Aku masih mendengar teriakan keras si bos arogan, Gavrielel Baskoro. Mendadak semua orang memperhatikanku. Mataku sembab. Aku sudah tidak memikirkan bagaimana riasan wajahku. Masa bodoh. Aku berlari meninggalkan lobi. Teman-teman satu crew-ku terlihat bingung saling menatap satu sama lainnya. Sampai di luar. Aku tidak tahu harus kemana. Kontrakan? Si bos gila itu bisa dengan mudah menemukanku.

“Taksi……..” Aku mendekat ke mobil yang sedang di parkir di badan jalan.

“Jalan!Cepat Jalan Pak!” Pikiranku kalut. Sudah jatuh ketimpa tangga. Andai aku di pecat. Aku terima. Tapi aku tidak terima harga diriku sebagai seorang wanita di lecehkan. Kalau bukan karena Pak Syaron mungkin aku masih berjibaku di kampus atau wara-wiri memasukkan CV ke setiap perusahaan di Jakarta. Ponselku berkedip. Nomor baru tertera di layar ponsel, ada 10x panggilan. Ku silence dering teleponku dan aku pun memasang mode pesawat. Masa bodoh dengan Gavrielle Baskoro!

“Mbak kita mau kemana?” Pertanyaan Pak Sartono mengagetkanku.

“Duh, saya bingung Pak!”

“Lhoh Mbak Renata mau kemana?” Pak Sartono tentu saja menunggu penjelasanku.

“Turunkan saya di taman terdekat, Pak.” Pak Sartono menggelengkan kepalanya.

“Mbak, tamannya masih jauh lho! Gimana? Kok ada mobil yang membuntuti kita?” Tanya Pak Sartono dengan khawatir.

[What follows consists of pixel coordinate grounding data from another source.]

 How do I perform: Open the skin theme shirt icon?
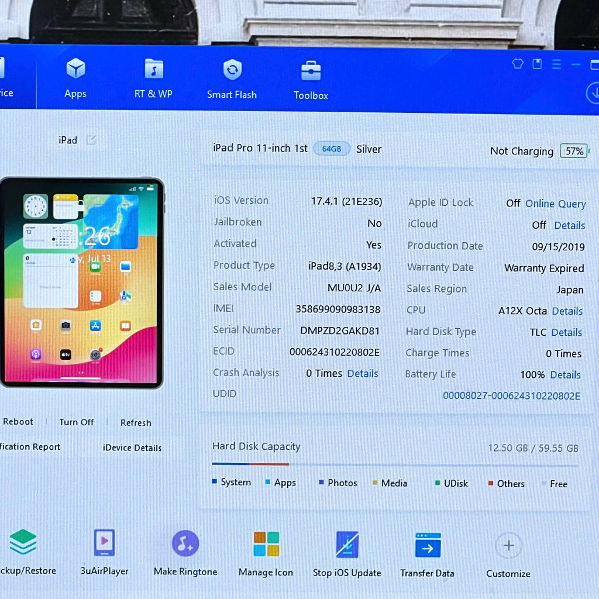point(518,63)
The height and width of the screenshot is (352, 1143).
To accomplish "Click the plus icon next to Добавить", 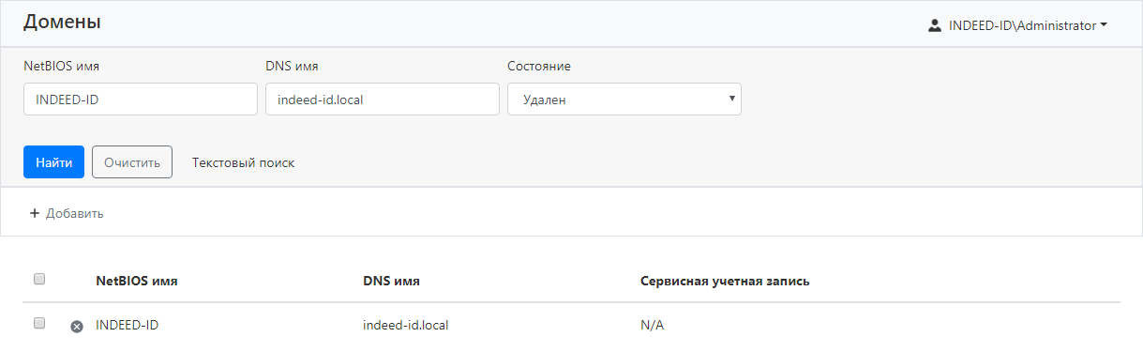I will pyautogui.click(x=35, y=213).
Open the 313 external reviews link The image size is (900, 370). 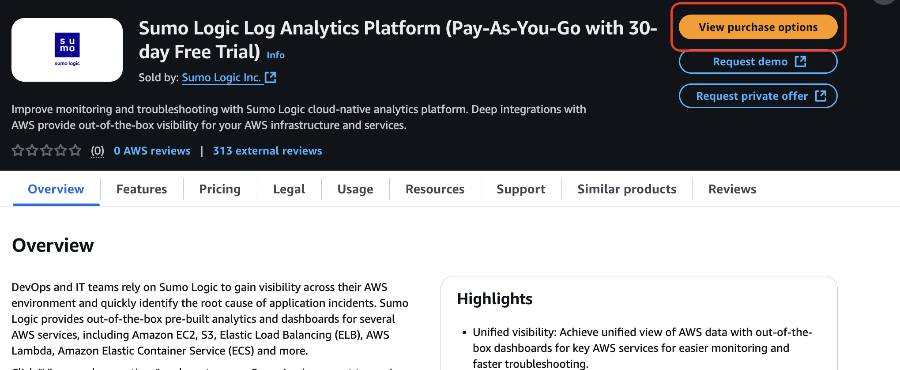(267, 151)
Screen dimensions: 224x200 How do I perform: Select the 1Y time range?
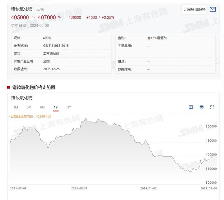(56, 107)
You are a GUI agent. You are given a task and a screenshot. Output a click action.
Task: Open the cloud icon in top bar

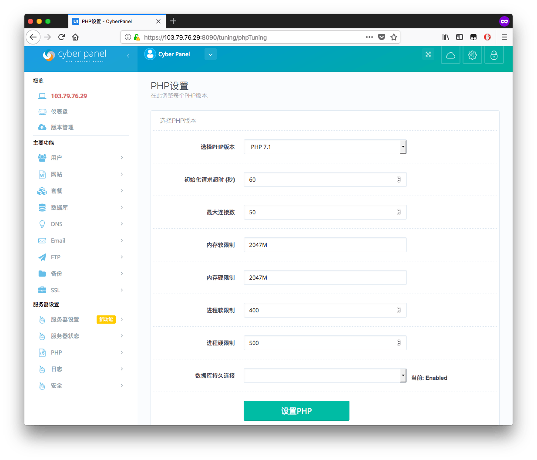[x=450, y=55]
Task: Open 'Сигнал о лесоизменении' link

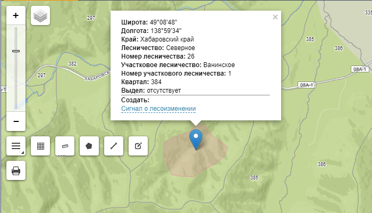Action: coord(158,109)
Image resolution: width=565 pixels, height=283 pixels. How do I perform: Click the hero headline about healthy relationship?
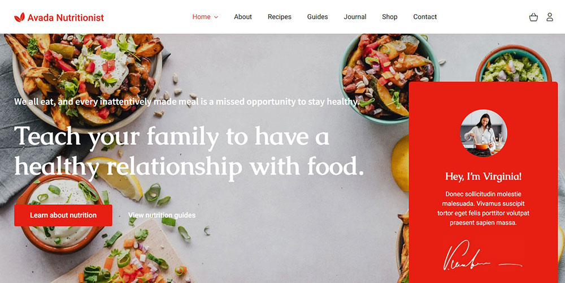(189, 152)
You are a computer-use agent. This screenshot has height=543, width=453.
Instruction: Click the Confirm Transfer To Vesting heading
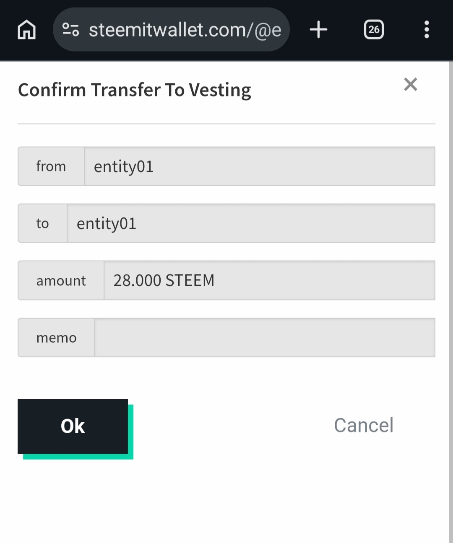click(x=135, y=90)
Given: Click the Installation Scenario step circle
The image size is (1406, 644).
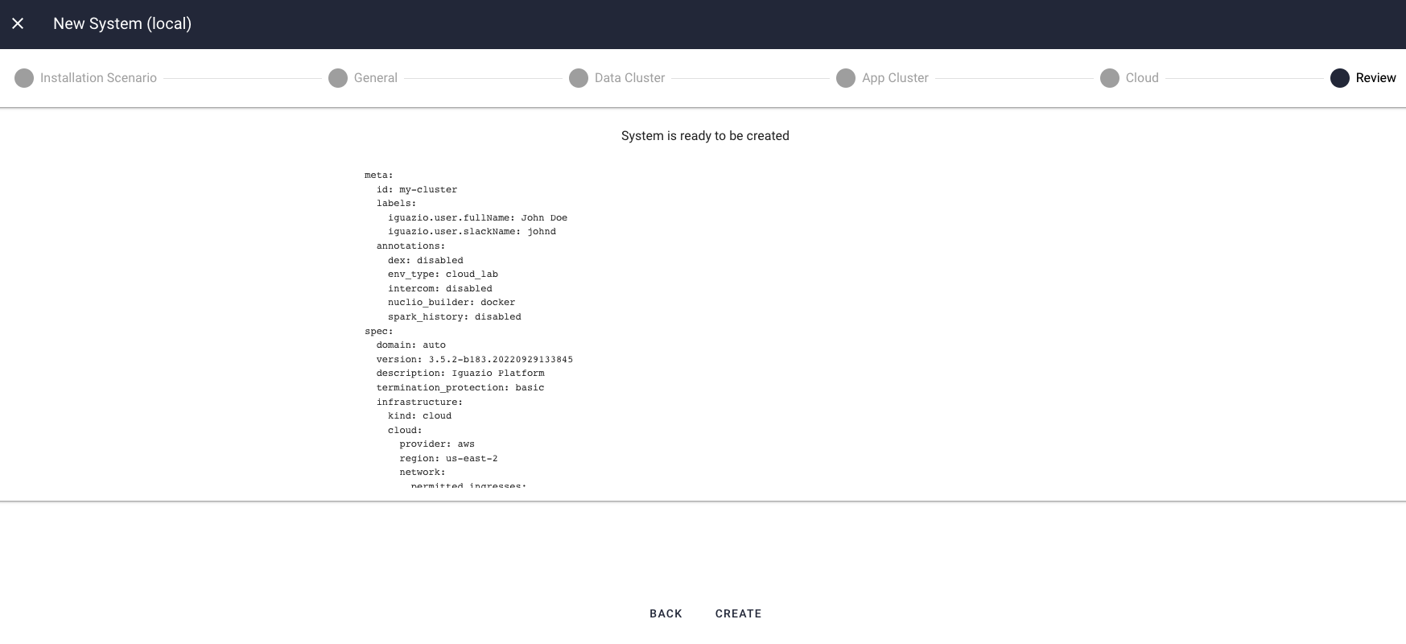Looking at the screenshot, I should tap(24, 78).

Mati aku! Jangan-jangan Si bos arogan itu mengejarku?Aku hanya membatin. Kalau aku jujur pada Pak Sartono bisa-bisa Pak Sartono menurunkanku di trotoar. Ya Tuhan. BMW hitam di belakangku semakin memepet mobil Pak Sartono.

Pimmmmmm,......

Pak Sartono kaget. Ia menghentikan laju mobil karena melihat kaca mobil di ketuk dari samping.

Astaga……….habislah sudah aku! Dia sungguh-sungguh ternyata!